Q. クレアチンでどれくらい筋力が上がりますか?

50歳未満23試験のメタ分析(Forbes 2024)では、レジスタンストレーニング併用で上半身ベンチプレス+4.43kg、下半身レッグプレス+11.35kgのプラセボ比上乗せ。8〜12週の典型的なトレーニング期間で得られる差です。「飲むだけ」では効果は出ません。トレーニングをしている人にとって、サプリ代に対して費用対効果は高いほうですが、「絶大」ではなく「明確だが控えめ」が正確な表現です。

Q. クレアチンで筋肉は大きくなりますか?

直接画像評価(MRI/超音波/CT)の厳密なメタ分析(Burke 2023)では、筋肥大の上乗せ効果はtrivial to small(極小〜小)と報告されています。「クレアチンで筋肉が劇的に大きくなる」という宣伝は、画像評価の研究では支持されません。クレアチンの主な効果は「同じ筋肉量でより強い力を出せるようにする」方向で、筋力アップが見た目より先行する傾向があります。ボディビル目的の方は、クレアチンだけで満足することは難しく、栄養(タンパク質)・トレーニングボリューム・休養の総合管理が前提です。

Q. 女性にクレアチンは効きますか?

Forbes 2024の男女別サブグループ解析では、男性では筋力上乗せが有意な一方、女性ではプラセボとの有意差なし。ただし女性参加者がn=40と少ないため、「効果なし」と断定する統計的検出力に欠ける可能性が高いです。研究の偏りの結果という側面が強く、女性に効かない決定的証拠ではありません。実際、後続の研究レポート(脳機能・メンタル)では女性で効果が大きい領域も報告されており、「筋力では結論保留、別領域では女性で効果大」が現状の整理です。

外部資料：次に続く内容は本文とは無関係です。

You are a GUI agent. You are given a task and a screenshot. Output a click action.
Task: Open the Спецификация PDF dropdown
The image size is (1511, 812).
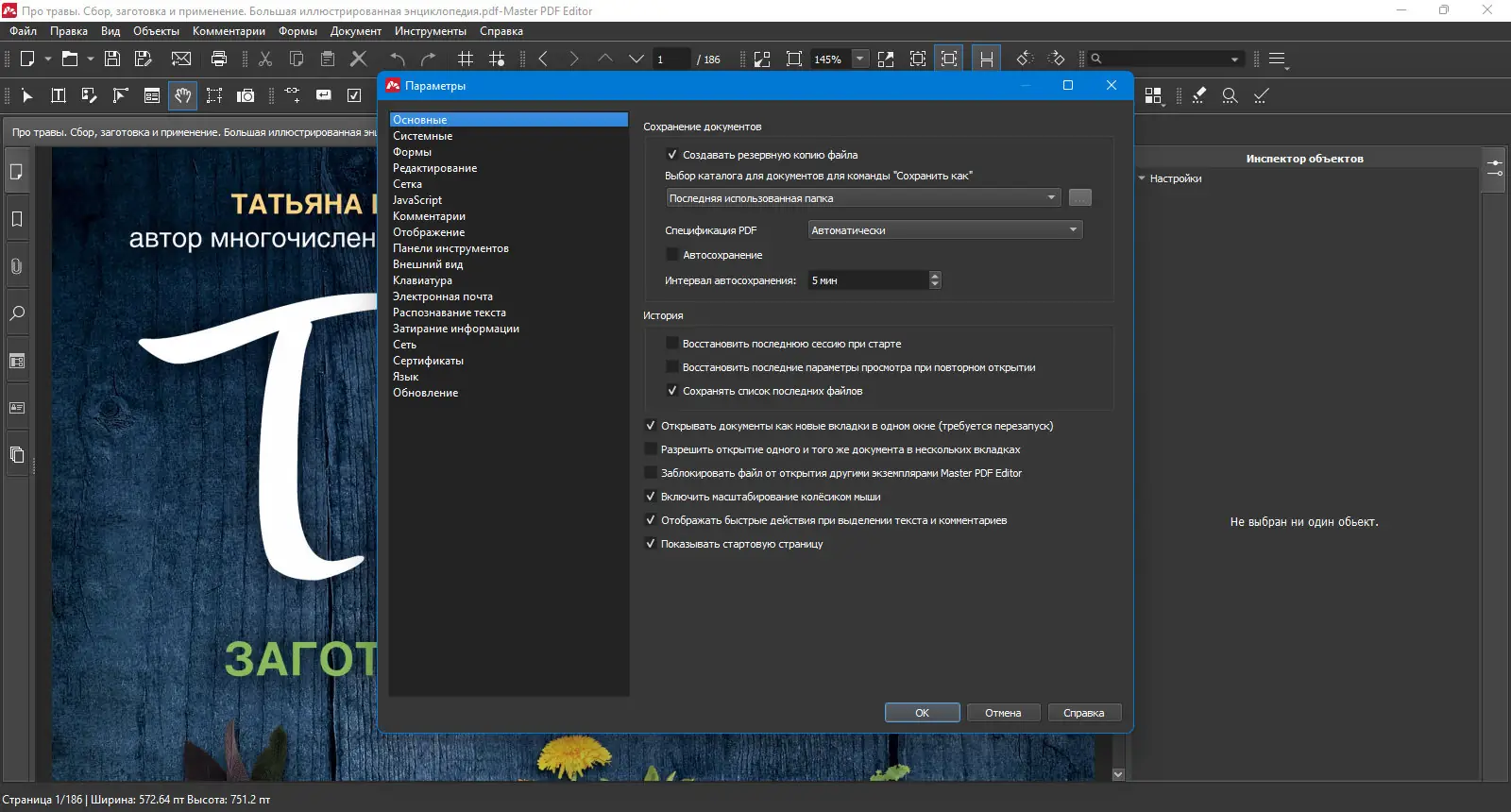(944, 230)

Q. ノンレスポンダーかどうか、どう判別すればいいですか?

明確な判別法は確立されていませんが、目安はあります。(1)普段から肉・魚を多く食べる人(ベースライン高い)はノンレスポンダー寄り、(2)ベジタリアン・ヴィーガン・肉食少ない人はレスポンダー寄り、(3)遅筋優位(持久系)の人はノンレスポンダー寄り、(4)速筋優位(瞬発系)の人はレスポンダー寄り。実用的には、「毎日5gを4〜6週間継続して、筋力・運動能・体重に変化を感じるか」を体感ベースで判断するのが現実的です。

Q. ローディングは必要ですか?

不要です。最終的な効果はローディング有無で変わりません。違いは「飽和までの期間」だけ。ローディング(20g×5〜7日)なら1週間、毎日5gなら3〜4週間で同じ飽和レベルに達します。ローディングは消化器症状(下痢・腹部不快)や急激な水分貯留を起こしやすいため、「急いでいないなら毎日5gで十分」が現実的です。試合・大会・撮影など特定の期日に向けて急ぐ場合のみ、ローディングを検討する価値があります。

Q. 何g摂れば良いですか?

研究で標準的なのは「毎日3〜5g」です。体重あたりだと「0.03〜0.05 g/kg/日」(70kg男性なら2〜3.5g)。Forbes 2024で「高用量で下半身効果がより大きい傾向」が示されましたが、p値0.068とボーダーラインで、明確に「高用量が良い」とまでは言えません。体重60〜70kgなら3〜5g、80kg以上なら5〜7g程度が安全圏で、それ以上を継続摂取する合理性は薄いです(吸収飽和・コスト・腎臓への負荷の観点)。

参考文献

本記事で引用した主要な研究論文・診療ガイドライン・学会見解書の一覧です。リンクから原典の要旨・全文(多くはオープンアクセス)にアクセスできます。本記事は研究結果を中立的に紹介するもので、医療アドバイスではありません。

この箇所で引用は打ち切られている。